Monoamine neurotransmitters (dopamine, serotonin, norepinephrine, histamine) are synthesized from amino acids and catabolized by monoamine oxidase (MAO) or catechol-O-methyltransferase (COMT). The balance between synthesis rate, reuptake efficiency, and degradation determines synaptic monoamine concentration. Individual differences in these enzymatic activities (influenced by genetics, diet, and aging) contribute to personality traits and vulnerability to mood disorders.
Trace the biochemical pathway from tyrosine to dopamine to trace metabolites, and from tryptophan to serotonin. Study how MAO inhibitors increase synaptic levels and understand why COMT variation affects working memory.
Monoamines are not rapidly degraded solely by reuptake; enzymatic breakdown by MAO/COMT is a major pathway. MAO inhibitors increase monoamine levels but carry dietary restrictions due to tyramine risks.
Monoamine neurotransmitters are built from amino acids you already know from biochemistry. Dopamine and norepinephrine (catecholamines) both trace back to tyrosine. The pathway runs: tyrosine → L-DOPA (via tyrosine hydroxylase, the rate-limiting step) → dopamine (via DOPA decarboxylase) → norepinephrine (via dopamine β-hydroxylase). Serotonin (a non-catecholamine monoamine) starts from tryptophan instead: tryptophan → 5-hydroxytryptophan → serotonin via analogous steps. Understanding these pathways tells you immediately where drugs can intervene — L-DOPA supplements are given in Parkinson's precisely because tyrosine hydroxylase activity has collapsed in the substantia nigra.
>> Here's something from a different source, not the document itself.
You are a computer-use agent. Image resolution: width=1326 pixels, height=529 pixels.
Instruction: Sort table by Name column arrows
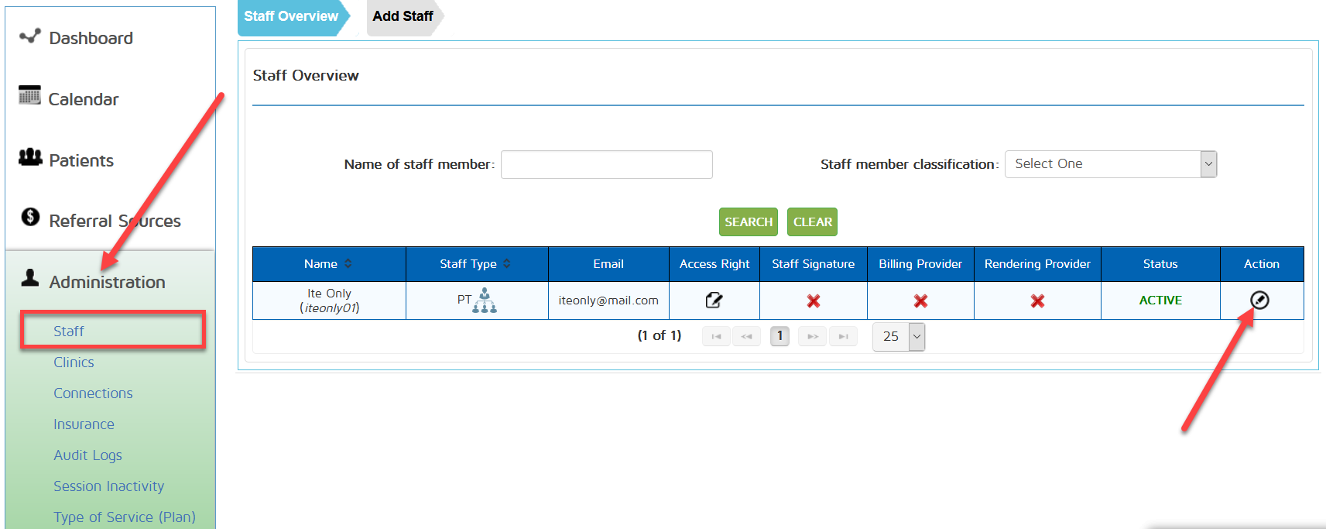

Once released into the synapse, monoamines face two fates: reuptake into the presynaptic terminal (the dominant route) or enzymatic degradation. The two major degrading enzymes are monoamine oxidase (MAO), located primarily in mitochondria of presynaptic terminals and astrocytes, and catechol-O-methyltransferase (COMT), located in postsynaptic neurons and glial cells. MAO oxidatively deaminates monoamines into aldehyde intermediates; COMT transfers a methyl group. Dopamine's primary breakdown products are DOPAC (via MAO) and HVA (via COMT then MAO); serotonin's main metabolite is 5-HIAA. You'll see these metabolites measured in cerebrospinal fluid as indirect proxies for neurotransmitter turnover.
The balance between synthesis, reuptake, and degradation determines synaptic monoamine concentration — and this balance is highly tunable pharmacologically. MAO inhibitors (MAOIs) block enzymatic degradation, flooding the synapse with monoamines; they're used as antidepressants but require dietary tyramine restriction because tyramine (normally degraded by MAO in the gut) can trigger hypertensive crises if it accumulates. Selective serotonin reuptake inhibitors (SSRIs) block the serotonin transporter (SERT) rather than degradation, prolonging serotonin's presence in the synapse without affecting synthesis. COMT inhibitors like entacapone are used adjunctively in Parkinson's to reduce L-DOPA breakdown in peripheral tissues.
Individual genetic variation in these enzymes creates meaningful differences in mood, cognition, and disease vulnerability. The COMT Val158Met polymorphism is one of the most studied: the Val variant degrades dopamine roughly four times faster than the Met variant. Val homozygotes have lower prefrontal dopamine levels, which impairs working memory performance but may confer resilience to certain psychotic symptoms. Met homozygotes maintain higher prefrontal dopamine, boosting working memory capacity but potentially increasing anxiety and rumination. This single nucleotide difference illustrates how the biochemical pathways you've learned aren't just abstract chemistry — they're the molecular substrate of personality differences.